*About this task*. Below are the entries. Transcribe exactly the lines from the one with "Screenshot is 1882x1960." through the one with "Agencies (476, 42)", ends included, and leave out all others.

*Saved entries*.
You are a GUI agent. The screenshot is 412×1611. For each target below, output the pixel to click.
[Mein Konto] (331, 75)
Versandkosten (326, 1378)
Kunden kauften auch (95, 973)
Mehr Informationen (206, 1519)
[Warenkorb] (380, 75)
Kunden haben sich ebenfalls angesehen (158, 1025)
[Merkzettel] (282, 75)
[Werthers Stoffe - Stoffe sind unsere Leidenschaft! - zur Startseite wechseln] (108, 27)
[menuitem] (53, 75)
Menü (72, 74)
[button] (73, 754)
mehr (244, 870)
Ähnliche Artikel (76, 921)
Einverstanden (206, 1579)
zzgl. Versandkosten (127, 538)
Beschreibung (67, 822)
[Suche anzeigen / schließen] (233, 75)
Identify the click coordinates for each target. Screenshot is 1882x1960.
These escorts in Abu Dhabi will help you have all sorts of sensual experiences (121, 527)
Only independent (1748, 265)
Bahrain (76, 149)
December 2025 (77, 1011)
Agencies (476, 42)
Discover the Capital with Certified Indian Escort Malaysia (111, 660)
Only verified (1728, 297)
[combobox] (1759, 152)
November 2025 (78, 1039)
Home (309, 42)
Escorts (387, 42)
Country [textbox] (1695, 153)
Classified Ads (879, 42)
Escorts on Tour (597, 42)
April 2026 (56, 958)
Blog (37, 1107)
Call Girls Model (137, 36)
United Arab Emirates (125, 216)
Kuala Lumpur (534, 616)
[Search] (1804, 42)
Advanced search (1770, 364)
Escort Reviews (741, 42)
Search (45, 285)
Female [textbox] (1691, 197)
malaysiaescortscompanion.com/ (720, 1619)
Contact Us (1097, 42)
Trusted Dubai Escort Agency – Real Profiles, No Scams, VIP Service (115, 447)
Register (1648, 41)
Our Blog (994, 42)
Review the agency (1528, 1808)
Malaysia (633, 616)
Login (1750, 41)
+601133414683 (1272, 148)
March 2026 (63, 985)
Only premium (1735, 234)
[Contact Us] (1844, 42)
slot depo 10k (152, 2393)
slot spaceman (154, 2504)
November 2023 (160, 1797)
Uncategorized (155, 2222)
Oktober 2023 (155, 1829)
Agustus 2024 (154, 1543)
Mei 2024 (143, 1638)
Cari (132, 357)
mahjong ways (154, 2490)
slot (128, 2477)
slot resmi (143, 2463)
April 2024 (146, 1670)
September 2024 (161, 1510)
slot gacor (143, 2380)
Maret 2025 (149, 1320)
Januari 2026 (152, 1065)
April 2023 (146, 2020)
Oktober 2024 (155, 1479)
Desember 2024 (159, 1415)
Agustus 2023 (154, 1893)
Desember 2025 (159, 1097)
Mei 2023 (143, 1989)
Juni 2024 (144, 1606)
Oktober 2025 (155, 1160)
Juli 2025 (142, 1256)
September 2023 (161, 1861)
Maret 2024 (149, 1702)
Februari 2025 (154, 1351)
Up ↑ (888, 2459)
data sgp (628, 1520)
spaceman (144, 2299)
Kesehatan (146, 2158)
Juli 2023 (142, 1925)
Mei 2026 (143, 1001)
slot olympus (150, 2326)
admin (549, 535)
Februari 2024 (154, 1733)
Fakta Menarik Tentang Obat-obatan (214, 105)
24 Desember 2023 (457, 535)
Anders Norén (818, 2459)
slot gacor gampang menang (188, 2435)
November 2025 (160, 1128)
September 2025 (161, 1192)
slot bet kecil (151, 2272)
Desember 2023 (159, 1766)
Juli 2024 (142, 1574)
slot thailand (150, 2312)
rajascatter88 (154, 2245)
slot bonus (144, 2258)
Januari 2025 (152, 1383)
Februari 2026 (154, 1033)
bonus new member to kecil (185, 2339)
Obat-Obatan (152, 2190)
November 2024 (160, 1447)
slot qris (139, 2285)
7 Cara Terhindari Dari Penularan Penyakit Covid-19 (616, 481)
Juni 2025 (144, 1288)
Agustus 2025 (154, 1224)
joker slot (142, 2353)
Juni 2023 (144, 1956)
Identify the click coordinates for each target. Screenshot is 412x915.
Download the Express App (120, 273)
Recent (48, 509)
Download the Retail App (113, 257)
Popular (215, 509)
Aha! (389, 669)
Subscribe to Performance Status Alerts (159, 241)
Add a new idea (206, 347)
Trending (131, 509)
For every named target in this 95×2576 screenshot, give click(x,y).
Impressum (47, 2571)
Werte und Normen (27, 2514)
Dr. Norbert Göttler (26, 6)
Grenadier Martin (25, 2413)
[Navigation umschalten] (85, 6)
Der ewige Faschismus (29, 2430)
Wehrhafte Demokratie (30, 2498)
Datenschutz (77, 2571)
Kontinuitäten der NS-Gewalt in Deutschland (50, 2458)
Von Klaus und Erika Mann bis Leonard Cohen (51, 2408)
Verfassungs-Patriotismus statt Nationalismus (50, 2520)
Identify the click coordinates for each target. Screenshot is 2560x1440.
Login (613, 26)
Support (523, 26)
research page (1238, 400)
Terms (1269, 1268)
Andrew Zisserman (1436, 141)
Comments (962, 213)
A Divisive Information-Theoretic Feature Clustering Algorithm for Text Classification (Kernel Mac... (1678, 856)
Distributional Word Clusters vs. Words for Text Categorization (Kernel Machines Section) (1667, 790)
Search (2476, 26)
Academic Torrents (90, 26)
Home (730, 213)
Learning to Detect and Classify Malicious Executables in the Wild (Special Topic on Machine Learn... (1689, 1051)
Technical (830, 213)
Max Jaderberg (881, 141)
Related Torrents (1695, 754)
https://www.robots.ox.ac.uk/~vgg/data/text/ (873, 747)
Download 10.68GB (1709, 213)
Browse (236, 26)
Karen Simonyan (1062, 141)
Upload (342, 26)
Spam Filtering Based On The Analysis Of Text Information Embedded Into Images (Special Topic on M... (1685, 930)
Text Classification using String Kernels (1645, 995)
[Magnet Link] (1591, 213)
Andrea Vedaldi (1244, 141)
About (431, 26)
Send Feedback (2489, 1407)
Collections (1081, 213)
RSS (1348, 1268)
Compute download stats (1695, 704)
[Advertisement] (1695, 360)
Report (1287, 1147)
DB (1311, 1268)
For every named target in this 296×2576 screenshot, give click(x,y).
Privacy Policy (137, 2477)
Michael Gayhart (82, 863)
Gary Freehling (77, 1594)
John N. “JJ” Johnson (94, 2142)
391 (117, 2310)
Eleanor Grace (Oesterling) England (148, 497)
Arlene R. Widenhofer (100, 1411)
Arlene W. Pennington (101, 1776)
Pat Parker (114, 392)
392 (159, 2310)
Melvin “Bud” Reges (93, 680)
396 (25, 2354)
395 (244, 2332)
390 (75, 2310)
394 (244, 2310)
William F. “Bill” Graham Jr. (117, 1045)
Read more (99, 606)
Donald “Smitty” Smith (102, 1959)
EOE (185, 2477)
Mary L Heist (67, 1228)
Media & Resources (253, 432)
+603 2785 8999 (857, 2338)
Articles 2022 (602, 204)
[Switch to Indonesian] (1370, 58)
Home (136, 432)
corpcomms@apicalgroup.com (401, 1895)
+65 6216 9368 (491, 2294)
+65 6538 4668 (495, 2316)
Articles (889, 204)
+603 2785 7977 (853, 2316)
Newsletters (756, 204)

*Written answer*.
Identify the click coordinates for each target. Screenshot is 1882x1960.
These escorts in Abu Dhabi will help you have all sorts of sensual experiences (121, 527)
Only independent (1748, 265)
Bahrain (76, 149)
December 2025 (77, 1011)
Agencies (476, 42)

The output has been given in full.